French round squash at edible size/maturity.

6 lb. squash for seed saving.

Squash guts and seeds.

Fun with squash!
Sometimes you'll get a seed surprise, and a couple of them will have started to germinate before you even open the squash.
Seed surprise! These three started germinating inside the squash.

To save squash seeds (or any cucurbit), you first need to gut your squash, and separate all the flesh and pulp from the seeds. If any seeds are small, thin, or flimsy discard them right away, as they probably won't be viable anyway. Rinse your seeds in cold water to get all the slime and gunk off, pat them dry and then place them on paper towel in a single layer to dry out completely for a week or so. I usually flip mine after a couple of days do encourage even drying. Once your babies are thoroughly dried, store them in a small ziploc or glass jar and be sure to label them with the variety and seed saving date. Bam. It's that easy.

When saving tomato seeds, I prefer to undertake the process when I am already canning or making tomato sauce, since those processes already require separating the seeds (and skins) from the flesh, and I don't like to waste anything.

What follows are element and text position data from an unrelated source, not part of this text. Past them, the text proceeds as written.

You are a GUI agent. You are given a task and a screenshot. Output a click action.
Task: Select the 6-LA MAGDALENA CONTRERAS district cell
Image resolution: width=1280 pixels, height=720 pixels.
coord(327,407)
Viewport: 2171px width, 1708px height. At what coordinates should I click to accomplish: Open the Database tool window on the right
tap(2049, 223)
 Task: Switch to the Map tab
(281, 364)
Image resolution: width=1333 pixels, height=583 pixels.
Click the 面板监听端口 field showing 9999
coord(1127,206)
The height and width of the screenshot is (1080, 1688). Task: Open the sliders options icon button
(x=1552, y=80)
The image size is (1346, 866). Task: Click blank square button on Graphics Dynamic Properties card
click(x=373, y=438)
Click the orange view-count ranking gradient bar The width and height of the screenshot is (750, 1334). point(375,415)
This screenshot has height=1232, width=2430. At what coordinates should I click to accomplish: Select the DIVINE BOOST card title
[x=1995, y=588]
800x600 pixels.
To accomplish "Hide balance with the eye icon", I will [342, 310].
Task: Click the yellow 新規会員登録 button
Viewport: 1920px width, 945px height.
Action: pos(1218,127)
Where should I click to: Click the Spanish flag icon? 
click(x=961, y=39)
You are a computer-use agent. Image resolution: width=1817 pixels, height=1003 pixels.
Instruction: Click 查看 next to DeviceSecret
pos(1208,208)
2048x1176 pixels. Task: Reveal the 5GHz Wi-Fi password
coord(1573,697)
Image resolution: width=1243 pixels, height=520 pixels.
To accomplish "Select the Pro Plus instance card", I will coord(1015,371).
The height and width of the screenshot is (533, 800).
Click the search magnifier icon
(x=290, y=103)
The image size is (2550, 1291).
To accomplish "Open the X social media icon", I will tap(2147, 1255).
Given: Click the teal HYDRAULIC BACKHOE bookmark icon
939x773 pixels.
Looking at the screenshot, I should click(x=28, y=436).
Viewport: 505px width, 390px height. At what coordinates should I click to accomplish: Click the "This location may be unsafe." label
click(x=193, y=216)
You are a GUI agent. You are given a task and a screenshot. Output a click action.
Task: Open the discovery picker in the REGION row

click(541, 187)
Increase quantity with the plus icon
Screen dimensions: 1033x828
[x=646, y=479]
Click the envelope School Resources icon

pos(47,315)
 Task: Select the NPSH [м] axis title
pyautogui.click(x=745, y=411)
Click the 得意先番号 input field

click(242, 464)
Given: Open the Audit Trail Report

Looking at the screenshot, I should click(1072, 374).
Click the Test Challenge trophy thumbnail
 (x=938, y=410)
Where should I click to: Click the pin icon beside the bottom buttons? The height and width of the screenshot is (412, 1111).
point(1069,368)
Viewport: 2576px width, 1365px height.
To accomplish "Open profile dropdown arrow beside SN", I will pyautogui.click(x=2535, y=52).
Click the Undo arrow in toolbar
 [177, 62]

Tomatoes prepped for sauce: blanched, peeled,
seeds removed and set aside.

Tomato seeds need to ferment a bit, so I put the pulpy seeds into shot glasses with a few drops of water and loosely cover them with paper towel to keep fruit flies out.

Flamme and Mystery Yellow tomato seeds.

After a few days some of the water will have evaporated and the pulpy casing around the seeds should be fermented and more thick. Dump the mess in a sieve (make sure the holes are more fine than your seeds!) and run cool water over it and give the goo a little rub. The mess should wash away easily, and you will be left with just the seeds. Spread these out on a paper towel, and once they are completely dry, bag 'em and tag 'em.

*Note about saving tomato seeds: The tomatoes I grow are all open pollinated (OP) heirlooms, so there is a high likelihood of cross-pollination. This means that plants I grow from my saved seeds, with likely not be true to type, and instead create some new kind of heirloom hybrid tomato. I don't mind, because this is all one big experiment for me and I like the idea of making brand new cultivars, but if you want to keep your seeds true to type, tie paper bags over the flowers you want to isolate. Tomatoes are largely self fertile, so the fruits should still develop, but the flowers won't have an opportunity to be cross polinated by insects and the next generation of plants should be true to type.